De esta forma, se va incrementando la capacidad de los pulmones y de otros órganos, lo cual conlleva a que se realice una limpieza de la sangre y por consiguiente la salud desde un punto de vista generalizado también se optimiza subiendo al mismo tiempo los niveles de energía para que la persona pueda sentir un bienestar integral y así se sentirá llena de vida.

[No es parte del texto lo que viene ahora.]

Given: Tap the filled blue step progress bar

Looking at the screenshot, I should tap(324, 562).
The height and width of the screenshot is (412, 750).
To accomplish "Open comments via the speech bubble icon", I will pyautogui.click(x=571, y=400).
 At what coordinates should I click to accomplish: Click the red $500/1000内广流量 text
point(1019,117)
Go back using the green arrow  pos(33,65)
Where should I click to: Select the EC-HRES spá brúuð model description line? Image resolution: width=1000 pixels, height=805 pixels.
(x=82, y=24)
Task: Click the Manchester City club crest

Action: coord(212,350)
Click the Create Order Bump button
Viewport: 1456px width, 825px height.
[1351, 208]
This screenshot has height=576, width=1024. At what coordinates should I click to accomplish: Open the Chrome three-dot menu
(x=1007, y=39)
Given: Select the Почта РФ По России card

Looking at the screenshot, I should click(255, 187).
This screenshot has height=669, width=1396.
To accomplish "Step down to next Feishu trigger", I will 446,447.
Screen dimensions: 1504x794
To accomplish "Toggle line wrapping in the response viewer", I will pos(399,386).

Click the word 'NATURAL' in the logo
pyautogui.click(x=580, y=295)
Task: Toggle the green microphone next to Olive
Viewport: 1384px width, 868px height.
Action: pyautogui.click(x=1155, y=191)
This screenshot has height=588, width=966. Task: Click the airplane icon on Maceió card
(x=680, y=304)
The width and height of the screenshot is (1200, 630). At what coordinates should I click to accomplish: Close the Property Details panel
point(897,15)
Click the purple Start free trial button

Posturas de Yoga para combatir el asma

Asana de las piernas elevadas contra la pared

Tienes que sentarte a un costado y bastante cerca de la pared flexionando un poco las piernas. Luego realiza un movimiento doble en el cual te inclinarás hacia atrás hasta que tu espalda esté contra el piso y frontal a la pared. Posteriormente, eleva las piernas apoyándolas sobre la misma pared. Después te reacomodas las caderas acercándolas lo máximo que puedas a la pared alineando y estirando tu columna. Es importante que relajes tu cabeza y el cuello.

 

Asana del perro boca abajo

Primero debes estar de piel e inclinar tu cuerpo desde las caderas hacia adelante, de manera tal que tus manos terminen apoyándose en el piso. Deberás mantener ambas manos y ambos pies con cierta distancia entre sí la cual debe estar alineada a lo ancho de los hombros, y los dedos de cada mano separados y estirados. Tienes que hacer presión sobre las palmas de tus manos manteniendo la cadera hacia atrás. Es crucial que relajes tu cuello y conserves esta posición por tiempo aproximado de 3 minutos.

Beneficios del Yoga para combatir el asma


Movimiento de la ola

Tienes que acostarte boca arriba, asegurándote de que tu columna esté recta. Traslada tus rodillas hacia tu pecho apoyando ambas manos sobre ellas. Es importante que observes que tu mentón esté un poco hacia abajo. Posteriormente, tienes que coordinar el movimiento de tus piernas con tu respiración de manera tal que espires cuando tus muslos se acerquen al abdomen e inspires cuando las rodillas se alejen de tu pecho. Estos movimientos deberás realizarlos suave y lentamente manteniendo siempre las caderas apoyadas en el suelo y las manos sobre tus rodillas todo lo que dure el ejercicio.

Asana de la pinza sentada

Para llevar a cabo esta postura tienes que apoyarte haciendo uso de almohadón, manta o algún objeto que pueda brindarte un poco de altura y te sirva de apoyo para tu cabeza. Para empezar, tienes que sentarte estirando las piernas hacia el frente y colocando encima de ellas el objeto que utilizarás como apoyo. Flexiona tu cuerpo hacia el frente hasta que tu mejilla toque el apoyo que usas. Tienes que relajar tu cadera, tu columna, los hombros, el pecho y el cuello además de también relajar la respiración. Esta posición deberás conservarla por 10 minutos y manteniendo una respiración suave por la nariz.